-------- TEXTE FOURNI --------
Chaque décennie possède son lot d’œuvres cultes, qu’elles soient cinématographiques, musicales ou télévisuelles. Elles peuvent refléter toute une génération, revêtir la qualité de porte-parole de celle-ci, fantasmer sa propre époque. En ce qui concerne le petit écran, rares sont les jeunes ayant vécu dans les années 80 qui n’ont pas rêvé d’avoir la voiture de K2000, rares aussi sont ceux de la décennie suivante qui n’ont pas dans la tête le générique de Friends, et à l’heure actuelle, en ce début 2020, qui ne connaît pas les monstres télévisuels tels The Walking Dead ou Game of Thrones ?


Les années 2000 ont aussi donné aux téléspectateurs quelques coups de cœur, des séries révolutionnaires d’HBO jusqu’aux sitcoms qui passaient en fin d’après-midi. Et dans ce tas où il est impossible de tout répertorier, il y a Malcolm in the Middle.



Malcolm : la série d'une génération



Je ne risque pas grand chose en déclarant que quasiment tout le monde connaît Malcolm, ce petit gamin au Q.I. de 165 évoluant dans une famille atypique de la classe modeste américaine, coincé entre Reese, son aîné, brute sans trop de bon sens et Dewey, le petit dernier (du moins au début de la série) souffre douleur général attitré. Entre un père irresponsable et un peu (voir beaucoup) excentrique, une mère aux méthodes éducatives extrêmes et maniaque de l’autorité et un frère tellement incontrôlable et enclin à la révolte qu’il a été envoyé à l’école militaire, Malcolm déambule dans un cadre hors-normes, dont il est le héros mais pas que le seul protagoniste, étant donné qu’au fil des épisodes tout le monde a son importance. Il est donc facile de s’engouffrer dans l’univers de Malcolm durant la totalité des sept saisons, peut-importe qu’un tel personnage provoque chez nous plus d’attachement qu’un autre, car tous sont explorés et détaillés au cours de la série.
--------
• CONSIGNES:
**a.** Mettez à jour le passage du texte fourni allant de « Chaque décennie possède » à « of Thrones ? », en remplaçant « années 80 » par « années 1980 ».
**b.** D'après le texte fourni, quel est le Q.I. de Malcolm ?
-------- DONNÉES FOURNIES --------
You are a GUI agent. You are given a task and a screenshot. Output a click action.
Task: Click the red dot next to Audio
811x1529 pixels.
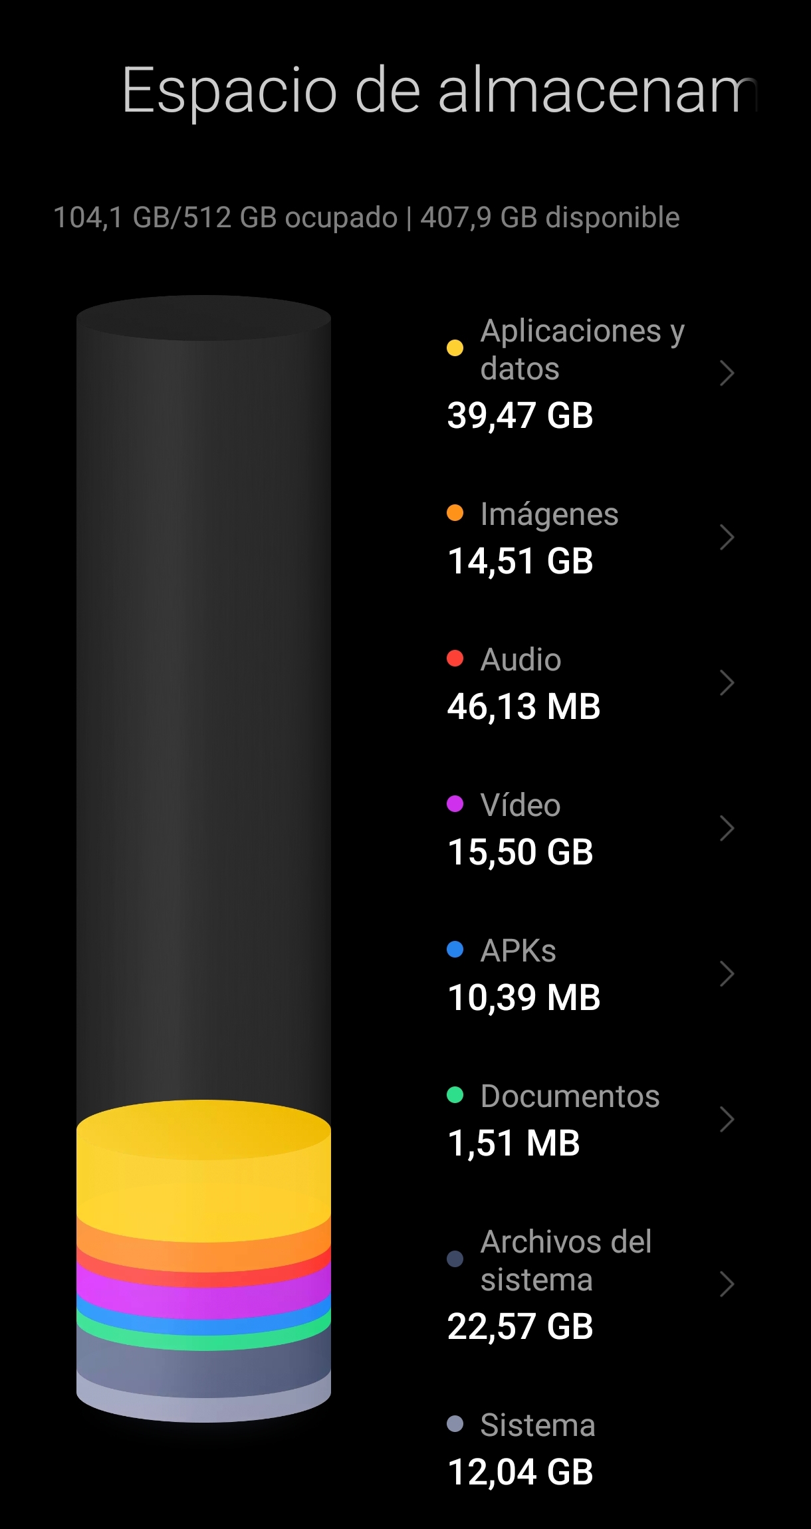click(x=455, y=659)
--------
• RÉPONSES ATTENDUES:
**a.**
Chaque décennie possède son lot d’œuvres cultes, qu’elles soient cinématographiques, musicales ou télévisuelles. Elles peuvent refléter toute une génération, revêtir la qualité de porte-parole de celle-ci, fantasmer sa propre époque. En ce qui concerne le petit écran, rares sont les jeunes ayant vécu dans les années 1980 qui n’ont pas rêvé d’avoir la voiture de K2000, rares aussi sont ceux de la décennie suivante qui n’ont pas dans la tête le générique de Friends, et à l’heure actuelle, en ce début 2020, qui ne connaît pas les monstres télévisuels tels The Walking Dead ou Game of Thrones ?

**b.** Malcolm a un Q.I. de 165.